■ Extract to read
┌──
Item Link: Access the Resource
Media Type: Article - Recent
Publication Info: Foresight
Date of Publication: 11 March 2019
Author(s): Seth D. Baum, Stuart Armstrong, Timoteus Ekenstedt, Olle Häggström, Robin Hanson, Karin Kuhlemann, Matthijs M. Maas, James D. Miller, Markus Salmela, Anders Sandberg, Kaj Sotala, Phil Torres, Alexey Turchin, Roman V. Yampolskiy
What will human civilization look like in one million, one billion, or one trillion years? These are questions of broad scientific and ethical significance, yet they are neither wellstudied nor well-understood. While cosmology has probed stellar and physical dynamics in the deep future (Adams 2008), studies of human futures in demography, economics, sustainability science, political science, and related disciplines tend to concentrate on upcoming decades, often relying on simple extrapolations of existing trends, or on scenario writing. But important civilizational processes could play out over longer time scales. To restrict attention to near-term decades may be akin to the drunk searching for his keys under the streetlight: it may be where empirical study is more robust, but the important part lies elsewhere.
In this paper, we seek to formalize long-term trajectories of human civilization as a scientific and ethical field of study. We synthesize perspectives from a range of fields, including moral philosophy, demography, economics, sustainability science, risk analysis, futures studies, political science, archaeology, climatology, and astrobiology. Using insights from these fields, we establish four broad classes of trajectories and describe important details for each.
└──
■ Problem set
- 1) Reproduce the stretch of the description of the paper on long-term trajectories of human civilization from "In this paper, we" through "details for each.", word for word.
- 2) How many broad classes of trajectories do the authors establish in the paper on long-term trajectories of human civilization?

■ Collected data entries
┌──
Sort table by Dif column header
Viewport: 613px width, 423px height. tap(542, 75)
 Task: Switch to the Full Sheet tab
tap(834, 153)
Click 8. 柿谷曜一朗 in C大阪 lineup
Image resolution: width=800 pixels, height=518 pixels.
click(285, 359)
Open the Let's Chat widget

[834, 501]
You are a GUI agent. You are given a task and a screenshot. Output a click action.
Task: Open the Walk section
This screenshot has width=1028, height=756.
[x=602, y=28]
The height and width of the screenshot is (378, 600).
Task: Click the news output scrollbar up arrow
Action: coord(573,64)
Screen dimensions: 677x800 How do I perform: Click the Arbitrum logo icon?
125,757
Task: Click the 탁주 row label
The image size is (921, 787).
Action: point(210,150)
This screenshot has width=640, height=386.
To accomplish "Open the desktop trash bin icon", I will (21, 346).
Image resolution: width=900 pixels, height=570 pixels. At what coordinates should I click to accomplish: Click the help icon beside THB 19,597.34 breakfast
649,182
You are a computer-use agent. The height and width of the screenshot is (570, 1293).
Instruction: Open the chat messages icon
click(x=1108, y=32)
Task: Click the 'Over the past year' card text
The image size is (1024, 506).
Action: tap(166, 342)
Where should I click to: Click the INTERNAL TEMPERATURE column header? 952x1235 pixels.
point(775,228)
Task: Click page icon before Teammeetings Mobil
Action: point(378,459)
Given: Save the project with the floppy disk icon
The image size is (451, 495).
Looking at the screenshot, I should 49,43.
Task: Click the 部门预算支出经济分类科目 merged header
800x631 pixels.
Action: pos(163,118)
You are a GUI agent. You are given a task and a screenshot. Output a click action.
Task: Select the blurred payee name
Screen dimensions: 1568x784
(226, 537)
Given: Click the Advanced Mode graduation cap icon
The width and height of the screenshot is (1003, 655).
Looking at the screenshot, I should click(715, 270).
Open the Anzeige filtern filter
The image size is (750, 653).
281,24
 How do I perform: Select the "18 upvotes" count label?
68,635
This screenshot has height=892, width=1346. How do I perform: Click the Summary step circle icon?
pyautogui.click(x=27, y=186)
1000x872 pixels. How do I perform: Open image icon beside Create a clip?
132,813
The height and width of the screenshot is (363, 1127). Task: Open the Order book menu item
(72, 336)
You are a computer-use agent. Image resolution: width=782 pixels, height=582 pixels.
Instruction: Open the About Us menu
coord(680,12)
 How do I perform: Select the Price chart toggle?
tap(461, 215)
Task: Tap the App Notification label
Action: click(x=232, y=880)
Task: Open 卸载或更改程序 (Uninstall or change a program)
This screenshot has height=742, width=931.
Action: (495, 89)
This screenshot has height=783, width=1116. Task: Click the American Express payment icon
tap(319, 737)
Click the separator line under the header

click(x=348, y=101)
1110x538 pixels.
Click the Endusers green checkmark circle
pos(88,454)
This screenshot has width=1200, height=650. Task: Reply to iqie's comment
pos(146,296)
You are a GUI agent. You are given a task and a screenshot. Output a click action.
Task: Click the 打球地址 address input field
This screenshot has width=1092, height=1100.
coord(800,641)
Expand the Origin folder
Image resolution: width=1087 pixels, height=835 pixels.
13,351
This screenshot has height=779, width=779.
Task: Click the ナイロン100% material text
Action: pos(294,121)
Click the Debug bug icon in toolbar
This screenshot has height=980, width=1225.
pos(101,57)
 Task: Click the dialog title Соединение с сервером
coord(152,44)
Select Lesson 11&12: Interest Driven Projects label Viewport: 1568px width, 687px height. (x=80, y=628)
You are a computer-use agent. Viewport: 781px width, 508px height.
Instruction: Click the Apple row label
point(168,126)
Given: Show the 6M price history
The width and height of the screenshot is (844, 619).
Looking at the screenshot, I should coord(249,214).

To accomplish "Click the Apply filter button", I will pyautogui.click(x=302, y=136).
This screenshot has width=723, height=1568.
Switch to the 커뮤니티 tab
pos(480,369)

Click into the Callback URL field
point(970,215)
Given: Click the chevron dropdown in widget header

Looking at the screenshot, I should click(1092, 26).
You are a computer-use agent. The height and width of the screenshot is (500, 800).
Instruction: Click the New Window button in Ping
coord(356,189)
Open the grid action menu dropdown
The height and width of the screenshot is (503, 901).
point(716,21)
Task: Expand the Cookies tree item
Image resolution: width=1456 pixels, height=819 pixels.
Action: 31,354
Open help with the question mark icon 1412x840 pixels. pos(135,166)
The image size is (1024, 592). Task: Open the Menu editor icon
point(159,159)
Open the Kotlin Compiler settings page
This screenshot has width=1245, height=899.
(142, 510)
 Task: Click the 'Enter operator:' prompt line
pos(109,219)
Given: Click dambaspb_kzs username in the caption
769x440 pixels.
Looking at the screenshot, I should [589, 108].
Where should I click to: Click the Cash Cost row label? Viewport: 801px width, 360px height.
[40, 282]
└──
■ Written responses
- 1)
In this paper, we seek to formalize long-term trajectories of human civilization as a scientific and ethical field of study. We synthesize perspectives from a range of fields, including moral philosophy, demography, economics, sustainability science, risk analysis, futures studies, political science, archaeology, climatology, and astrobiology. Using insights from these fields, we establish four broad classes of trajectories and describe important details for each.

- 2) Four.